§ Task to carry out: Reproduce the following items word for word, starting with the line that contains "Click the $44,000 price axis label" and ending with the line that contains "Action: tap(1048, 375)", including both of those lines.

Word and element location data
┏━━

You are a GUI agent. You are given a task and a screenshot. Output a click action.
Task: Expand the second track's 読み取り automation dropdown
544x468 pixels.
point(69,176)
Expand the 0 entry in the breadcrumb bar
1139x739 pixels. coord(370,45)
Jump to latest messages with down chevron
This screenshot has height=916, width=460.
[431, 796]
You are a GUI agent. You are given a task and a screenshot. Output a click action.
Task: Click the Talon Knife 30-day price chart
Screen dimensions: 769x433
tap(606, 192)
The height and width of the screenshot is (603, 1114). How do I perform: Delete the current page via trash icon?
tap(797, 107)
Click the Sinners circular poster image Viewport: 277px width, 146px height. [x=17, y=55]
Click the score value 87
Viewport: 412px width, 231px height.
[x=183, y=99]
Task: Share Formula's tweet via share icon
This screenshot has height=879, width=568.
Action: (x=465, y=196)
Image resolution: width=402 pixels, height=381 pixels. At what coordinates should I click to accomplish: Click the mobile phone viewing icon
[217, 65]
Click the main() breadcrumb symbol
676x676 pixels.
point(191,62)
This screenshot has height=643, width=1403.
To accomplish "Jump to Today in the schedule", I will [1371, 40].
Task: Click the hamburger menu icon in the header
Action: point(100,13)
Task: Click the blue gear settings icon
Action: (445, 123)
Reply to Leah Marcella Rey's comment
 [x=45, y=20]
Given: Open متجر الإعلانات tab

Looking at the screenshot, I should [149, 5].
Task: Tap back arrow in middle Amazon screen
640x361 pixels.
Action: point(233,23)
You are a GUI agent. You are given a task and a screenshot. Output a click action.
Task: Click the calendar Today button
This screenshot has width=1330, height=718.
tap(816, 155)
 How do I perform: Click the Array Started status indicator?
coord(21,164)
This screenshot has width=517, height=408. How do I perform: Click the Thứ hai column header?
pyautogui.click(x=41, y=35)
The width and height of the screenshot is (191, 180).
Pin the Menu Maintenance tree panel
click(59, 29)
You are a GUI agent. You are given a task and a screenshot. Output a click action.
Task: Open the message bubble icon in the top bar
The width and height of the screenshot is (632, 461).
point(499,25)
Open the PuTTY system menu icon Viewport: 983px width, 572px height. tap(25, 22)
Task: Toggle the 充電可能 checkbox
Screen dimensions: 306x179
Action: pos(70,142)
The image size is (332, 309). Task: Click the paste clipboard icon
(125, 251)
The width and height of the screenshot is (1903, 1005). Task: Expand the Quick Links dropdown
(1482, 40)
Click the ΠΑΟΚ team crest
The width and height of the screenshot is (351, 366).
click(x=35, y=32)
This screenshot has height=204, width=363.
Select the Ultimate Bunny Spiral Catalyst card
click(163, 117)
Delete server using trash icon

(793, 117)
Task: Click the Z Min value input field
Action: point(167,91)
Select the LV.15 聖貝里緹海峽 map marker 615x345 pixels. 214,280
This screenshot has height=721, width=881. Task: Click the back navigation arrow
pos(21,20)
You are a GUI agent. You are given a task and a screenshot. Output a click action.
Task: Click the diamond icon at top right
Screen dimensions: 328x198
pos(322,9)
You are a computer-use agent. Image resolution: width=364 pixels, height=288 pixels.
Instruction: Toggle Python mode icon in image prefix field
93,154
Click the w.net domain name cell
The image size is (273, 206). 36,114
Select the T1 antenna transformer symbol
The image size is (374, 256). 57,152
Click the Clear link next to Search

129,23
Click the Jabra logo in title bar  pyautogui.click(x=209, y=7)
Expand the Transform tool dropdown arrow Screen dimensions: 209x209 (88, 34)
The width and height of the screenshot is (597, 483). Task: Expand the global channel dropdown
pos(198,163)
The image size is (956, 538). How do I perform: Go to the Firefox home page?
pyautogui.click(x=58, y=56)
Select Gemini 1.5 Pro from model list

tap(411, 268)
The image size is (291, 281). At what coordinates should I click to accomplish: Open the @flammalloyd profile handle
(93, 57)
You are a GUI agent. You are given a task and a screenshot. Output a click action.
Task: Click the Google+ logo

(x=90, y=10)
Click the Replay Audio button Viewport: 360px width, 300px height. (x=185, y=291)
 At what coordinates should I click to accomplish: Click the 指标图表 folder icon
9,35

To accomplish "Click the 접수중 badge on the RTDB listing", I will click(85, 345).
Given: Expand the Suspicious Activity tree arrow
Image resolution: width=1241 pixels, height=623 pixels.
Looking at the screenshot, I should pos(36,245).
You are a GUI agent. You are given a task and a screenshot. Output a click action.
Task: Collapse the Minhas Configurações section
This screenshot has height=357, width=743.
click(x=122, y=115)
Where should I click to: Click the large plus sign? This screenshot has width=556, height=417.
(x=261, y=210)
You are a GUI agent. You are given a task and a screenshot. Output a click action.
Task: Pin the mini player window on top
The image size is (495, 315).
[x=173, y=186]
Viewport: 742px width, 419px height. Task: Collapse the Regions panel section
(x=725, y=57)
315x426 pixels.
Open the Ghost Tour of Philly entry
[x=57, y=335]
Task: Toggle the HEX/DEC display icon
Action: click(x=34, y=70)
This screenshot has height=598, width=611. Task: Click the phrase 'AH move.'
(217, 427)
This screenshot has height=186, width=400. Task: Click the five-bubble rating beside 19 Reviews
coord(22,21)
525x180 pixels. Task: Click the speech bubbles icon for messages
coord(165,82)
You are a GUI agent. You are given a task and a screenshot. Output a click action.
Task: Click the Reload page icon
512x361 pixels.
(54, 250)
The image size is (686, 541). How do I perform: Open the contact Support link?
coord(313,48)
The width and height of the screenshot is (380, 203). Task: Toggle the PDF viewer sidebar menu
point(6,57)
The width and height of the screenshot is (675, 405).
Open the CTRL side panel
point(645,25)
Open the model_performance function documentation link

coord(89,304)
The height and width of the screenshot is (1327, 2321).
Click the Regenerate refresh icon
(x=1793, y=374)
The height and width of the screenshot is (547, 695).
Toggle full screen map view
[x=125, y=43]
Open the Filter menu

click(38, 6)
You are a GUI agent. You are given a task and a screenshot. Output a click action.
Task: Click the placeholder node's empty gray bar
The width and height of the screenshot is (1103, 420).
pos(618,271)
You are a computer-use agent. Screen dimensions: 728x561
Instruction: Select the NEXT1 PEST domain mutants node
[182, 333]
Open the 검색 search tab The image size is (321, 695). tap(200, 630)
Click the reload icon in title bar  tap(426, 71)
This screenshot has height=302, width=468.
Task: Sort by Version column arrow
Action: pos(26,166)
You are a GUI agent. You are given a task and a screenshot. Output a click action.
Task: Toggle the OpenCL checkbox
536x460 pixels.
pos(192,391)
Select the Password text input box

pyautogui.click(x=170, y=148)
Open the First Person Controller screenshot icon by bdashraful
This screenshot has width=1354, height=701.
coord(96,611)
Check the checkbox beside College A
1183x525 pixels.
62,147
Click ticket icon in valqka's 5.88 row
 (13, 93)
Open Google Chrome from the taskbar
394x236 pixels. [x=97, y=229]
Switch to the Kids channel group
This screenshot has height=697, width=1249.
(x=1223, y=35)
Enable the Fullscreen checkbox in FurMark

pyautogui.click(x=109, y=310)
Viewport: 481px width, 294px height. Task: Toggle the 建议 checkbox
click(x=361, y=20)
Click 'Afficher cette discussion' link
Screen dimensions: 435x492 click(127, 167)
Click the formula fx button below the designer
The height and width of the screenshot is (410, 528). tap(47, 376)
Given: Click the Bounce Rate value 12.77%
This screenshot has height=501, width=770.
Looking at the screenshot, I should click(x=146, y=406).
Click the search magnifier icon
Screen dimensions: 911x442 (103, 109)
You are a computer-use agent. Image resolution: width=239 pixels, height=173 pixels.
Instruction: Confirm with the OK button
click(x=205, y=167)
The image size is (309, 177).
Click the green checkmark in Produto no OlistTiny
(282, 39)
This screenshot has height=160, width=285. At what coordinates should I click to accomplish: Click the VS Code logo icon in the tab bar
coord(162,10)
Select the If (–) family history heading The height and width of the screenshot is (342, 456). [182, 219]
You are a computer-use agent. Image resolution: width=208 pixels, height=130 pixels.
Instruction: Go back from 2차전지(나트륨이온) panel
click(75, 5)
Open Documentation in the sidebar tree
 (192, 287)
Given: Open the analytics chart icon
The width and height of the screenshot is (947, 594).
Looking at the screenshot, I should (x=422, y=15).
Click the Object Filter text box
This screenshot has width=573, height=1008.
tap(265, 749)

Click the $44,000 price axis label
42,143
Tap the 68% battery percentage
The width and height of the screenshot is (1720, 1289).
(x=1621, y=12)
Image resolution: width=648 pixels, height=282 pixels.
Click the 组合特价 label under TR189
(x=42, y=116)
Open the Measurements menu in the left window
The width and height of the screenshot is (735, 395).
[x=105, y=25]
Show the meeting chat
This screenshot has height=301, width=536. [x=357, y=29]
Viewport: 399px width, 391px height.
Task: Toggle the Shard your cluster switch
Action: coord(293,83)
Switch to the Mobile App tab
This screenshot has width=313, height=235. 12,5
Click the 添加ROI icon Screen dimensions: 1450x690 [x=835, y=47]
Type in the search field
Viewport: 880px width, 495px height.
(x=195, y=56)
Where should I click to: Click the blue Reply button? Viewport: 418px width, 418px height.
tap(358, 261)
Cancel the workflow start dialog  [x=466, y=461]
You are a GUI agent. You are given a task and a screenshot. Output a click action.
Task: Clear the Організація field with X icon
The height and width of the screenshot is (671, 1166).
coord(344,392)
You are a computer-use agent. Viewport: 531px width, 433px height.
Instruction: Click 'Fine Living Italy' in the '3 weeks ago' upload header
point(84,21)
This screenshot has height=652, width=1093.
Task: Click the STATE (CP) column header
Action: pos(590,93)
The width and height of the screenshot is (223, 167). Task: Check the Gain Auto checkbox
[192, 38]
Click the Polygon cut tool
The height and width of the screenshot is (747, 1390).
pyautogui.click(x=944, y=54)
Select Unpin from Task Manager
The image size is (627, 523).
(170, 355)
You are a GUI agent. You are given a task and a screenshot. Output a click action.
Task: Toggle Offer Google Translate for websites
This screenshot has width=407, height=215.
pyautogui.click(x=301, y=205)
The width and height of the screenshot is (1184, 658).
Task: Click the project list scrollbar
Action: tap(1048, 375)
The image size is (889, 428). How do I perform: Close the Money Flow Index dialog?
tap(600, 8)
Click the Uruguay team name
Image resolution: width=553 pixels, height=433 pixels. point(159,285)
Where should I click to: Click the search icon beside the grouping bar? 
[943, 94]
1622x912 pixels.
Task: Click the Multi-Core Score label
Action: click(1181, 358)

┗━━

§ Exercise response:
Click the $44,000 price axis label
42,143
Tap the 68% battery percentage
The width and height of the screenshot is (1720, 1289).
(x=1621, y=12)
Image resolution: width=648 pixels, height=282 pixels.
Click the 组合特价 label under TR189
(x=42, y=116)
Open the Measurements menu in the left window
The width and height of the screenshot is (735, 395).
[x=105, y=25]
Show the meeting chat
This screenshot has height=301, width=536. [x=357, y=29]
Viewport: 399px width, 391px height.
Task: Toggle the Shard your cluster switch
Action: coord(293,83)
Switch to the Mobile App tab
This screenshot has width=313, height=235. 12,5
Click the 添加ROI icon Screen dimensions: 1450x690 [x=835, y=47]
Type in the search field
Viewport: 880px width, 495px height.
(x=195, y=56)
Where should I click to: Click the blue Reply button? Viewport: 418px width, 418px height.
tap(358, 261)
Cancel the workflow start dialog  [x=466, y=461]
You are a GUI agent. You are given a task and a screenshot. Output a click action.
Task: Clear the Організація field with X icon
The height and width of the screenshot is (671, 1166).
coord(344,392)
You are a computer-use agent. Viewport: 531px width, 433px height.
Instruction: Click 'Fine Living Italy' in the '3 weeks ago' upload header
point(84,21)
This screenshot has height=652, width=1093.
Task: Click the STATE (CP) column header
Action: pos(590,93)
The width and height of the screenshot is (223, 167). Task: Check the Gain Auto checkbox
[192, 38]
Click the Polygon cut tool
The height and width of the screenshot is (747, 1390).
pyautogui.click(x=944, y=54)
Select Unpin from Task Manager
The image size is (627, 523).
(170, 355)
You are a GUI agent. You are given a task and a screenshot. Output a click action.
Task: Toggle Offer Google Translate for websites
This screenshot has width=407, height=215.
pyautogui.click(x=301, y=205)
The width and height of the screenshot is (1184, 658).
Task: Click the project list scrollbar
Action: tap(1048, 375)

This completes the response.